Ante esta pulquérrima y valiente opinión, Castañeda (un ejemplo de juez probo, sin propiedades ni estudio propio) no podía durar muchos más. Se declaró “nulo e insubsistente todo lo actuado”. Y la denuncia fiscal pasó a manos de otro juzgado….”y a Castañeda –una rara avis en nuestro muy corrupto Poder Judicial- se le impuso una multa de mil soles "por graves irregularidades de procedimiento”.
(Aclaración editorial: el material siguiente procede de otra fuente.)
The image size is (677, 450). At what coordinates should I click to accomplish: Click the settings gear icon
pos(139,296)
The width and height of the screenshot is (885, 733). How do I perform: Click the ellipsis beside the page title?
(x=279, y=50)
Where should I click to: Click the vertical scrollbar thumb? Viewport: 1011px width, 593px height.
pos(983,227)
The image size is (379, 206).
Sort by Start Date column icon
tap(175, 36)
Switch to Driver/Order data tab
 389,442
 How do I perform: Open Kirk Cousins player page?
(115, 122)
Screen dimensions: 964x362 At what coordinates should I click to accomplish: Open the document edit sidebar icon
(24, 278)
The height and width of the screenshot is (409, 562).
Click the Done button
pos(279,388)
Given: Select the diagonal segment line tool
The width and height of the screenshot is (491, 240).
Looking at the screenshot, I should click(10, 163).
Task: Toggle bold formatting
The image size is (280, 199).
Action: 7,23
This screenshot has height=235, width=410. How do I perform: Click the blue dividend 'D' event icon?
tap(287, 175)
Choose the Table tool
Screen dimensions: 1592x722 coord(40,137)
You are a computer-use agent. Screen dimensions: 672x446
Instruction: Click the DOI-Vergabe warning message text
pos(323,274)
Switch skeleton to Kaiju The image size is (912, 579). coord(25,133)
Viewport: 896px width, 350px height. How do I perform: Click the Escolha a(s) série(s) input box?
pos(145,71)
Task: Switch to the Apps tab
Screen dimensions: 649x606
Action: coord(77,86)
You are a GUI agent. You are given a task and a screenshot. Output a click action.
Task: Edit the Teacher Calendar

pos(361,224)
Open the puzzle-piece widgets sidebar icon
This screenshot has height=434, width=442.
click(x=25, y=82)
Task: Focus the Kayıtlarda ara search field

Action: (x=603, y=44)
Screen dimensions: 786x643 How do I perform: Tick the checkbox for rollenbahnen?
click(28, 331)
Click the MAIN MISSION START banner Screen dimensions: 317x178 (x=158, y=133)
El ministro, el siniestro Languasco de Habich y los poderes omnímodos “de arriba” una vez más ganaron la partida. Todo esto lo señala con claridad meridiana Efraín Rúa, pues la suya no es una crónica au dessus de la mèlèe (al margen de la contienda, por encima de la turbamulta –recordemos el conocido artículo de Romain Rolland). Nada que ver. Nuestro autor participa, vive los acontecimientos que son objeto de su crónica, donde lo social es elemento fundamental. Y al que lo ponga en duda, lo invito a recordar las propias palabras de su sintomático prólogo:
“Esta crónica también intenta ser un homenaje a las víctimas anónimas de una tragedia que fue consumada con total impunidad porque, pese a lo que se diga, éste era y es un país fracturado, en el que cada quien vale lo que pesan sus bolsillos.// A 50 años de la tragedia es posible imaginar que la indignación de las tribunas populares por el gol anulado, el apaleamiento de los aficionados y el lanzamiento de bombas lacrimógenas tenía raíces hondas en viejos atropellos e injusticias, en el recuerdo de que gente más poderosa y ajena siempre nos hurtó lo que nos pertenecía. Con el respaldo de los que guardan el orden en un país que aún tiene muchas deudas que saldar con la mayoría de los peruanos. Mayo de 2014”. (Subrayado nuestro: W.O.)
No hay mucho más, pues, que añadir. Efraín Rúa, sanmarquino por antonomasia (estudió en su Escuela Académico-Profesional de Comunicación Social, entre 1973 y 1978), ha sido redactor principal en varios órganos de prensa escrita, así como editor político de los diarios Liberación y Referéndum, así como y jefe de la sección internacional del Diario UNO (ex La Primera).